▼
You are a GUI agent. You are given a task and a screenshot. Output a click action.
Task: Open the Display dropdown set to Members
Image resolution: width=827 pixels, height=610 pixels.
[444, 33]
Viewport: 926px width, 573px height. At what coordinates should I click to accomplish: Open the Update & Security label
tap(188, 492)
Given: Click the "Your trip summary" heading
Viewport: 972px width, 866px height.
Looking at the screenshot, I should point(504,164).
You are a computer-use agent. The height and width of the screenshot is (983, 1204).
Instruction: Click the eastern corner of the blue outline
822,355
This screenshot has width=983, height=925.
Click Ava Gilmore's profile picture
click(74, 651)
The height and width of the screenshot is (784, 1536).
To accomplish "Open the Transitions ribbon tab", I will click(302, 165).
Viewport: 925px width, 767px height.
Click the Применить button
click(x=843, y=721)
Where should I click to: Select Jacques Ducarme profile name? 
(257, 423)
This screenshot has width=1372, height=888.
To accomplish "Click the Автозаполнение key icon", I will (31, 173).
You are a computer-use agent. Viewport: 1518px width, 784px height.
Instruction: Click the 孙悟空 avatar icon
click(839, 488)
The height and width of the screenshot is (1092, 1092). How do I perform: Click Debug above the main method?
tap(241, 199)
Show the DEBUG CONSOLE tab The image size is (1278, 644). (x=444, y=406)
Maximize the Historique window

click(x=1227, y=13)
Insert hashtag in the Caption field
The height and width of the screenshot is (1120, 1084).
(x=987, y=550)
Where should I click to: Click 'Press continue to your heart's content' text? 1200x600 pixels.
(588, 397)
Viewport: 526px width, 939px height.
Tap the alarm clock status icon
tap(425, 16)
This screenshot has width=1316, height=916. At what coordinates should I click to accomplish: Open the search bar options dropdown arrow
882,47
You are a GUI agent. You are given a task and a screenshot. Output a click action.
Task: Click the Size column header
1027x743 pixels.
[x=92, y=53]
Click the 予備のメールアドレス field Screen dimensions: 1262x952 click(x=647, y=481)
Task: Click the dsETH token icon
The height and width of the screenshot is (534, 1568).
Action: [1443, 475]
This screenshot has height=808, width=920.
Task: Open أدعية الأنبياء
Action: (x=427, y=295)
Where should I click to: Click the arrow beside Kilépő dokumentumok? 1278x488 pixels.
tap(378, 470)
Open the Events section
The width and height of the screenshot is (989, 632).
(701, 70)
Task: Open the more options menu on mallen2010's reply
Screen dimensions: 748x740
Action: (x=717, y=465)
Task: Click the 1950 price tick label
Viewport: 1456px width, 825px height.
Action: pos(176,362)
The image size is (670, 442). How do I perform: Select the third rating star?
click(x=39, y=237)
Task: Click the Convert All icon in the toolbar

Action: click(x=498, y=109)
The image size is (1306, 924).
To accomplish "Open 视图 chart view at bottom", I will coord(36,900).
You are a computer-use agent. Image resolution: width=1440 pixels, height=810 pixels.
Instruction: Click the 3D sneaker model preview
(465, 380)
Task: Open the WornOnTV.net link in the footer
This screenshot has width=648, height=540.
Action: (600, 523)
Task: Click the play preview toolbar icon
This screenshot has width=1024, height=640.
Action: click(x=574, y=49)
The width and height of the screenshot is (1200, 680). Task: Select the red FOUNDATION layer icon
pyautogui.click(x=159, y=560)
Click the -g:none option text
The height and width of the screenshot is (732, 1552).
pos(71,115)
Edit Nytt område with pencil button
▲
[Written exercise]:
Please rescale the records from the start through the line that contains "tap(188, 492)", giving those lines again with the requests included. Multiply every coordinate in the answers by 2.2 and round to whole numbers with halves going up, leaving all numbers in the requests unchanged.

[Solution for this problem]:
You are a GUI agent. You are given a task and a screenshot. Output a click action.
Task: Open the Display dropdown set to Members
Image resolution: width=827 pixels, height=610 pixels.
[977, 73]
Viewport: 926px width, 573px height. At what coordinates should I click to accomplish: Open the Update & Security label
tap(414, 1082)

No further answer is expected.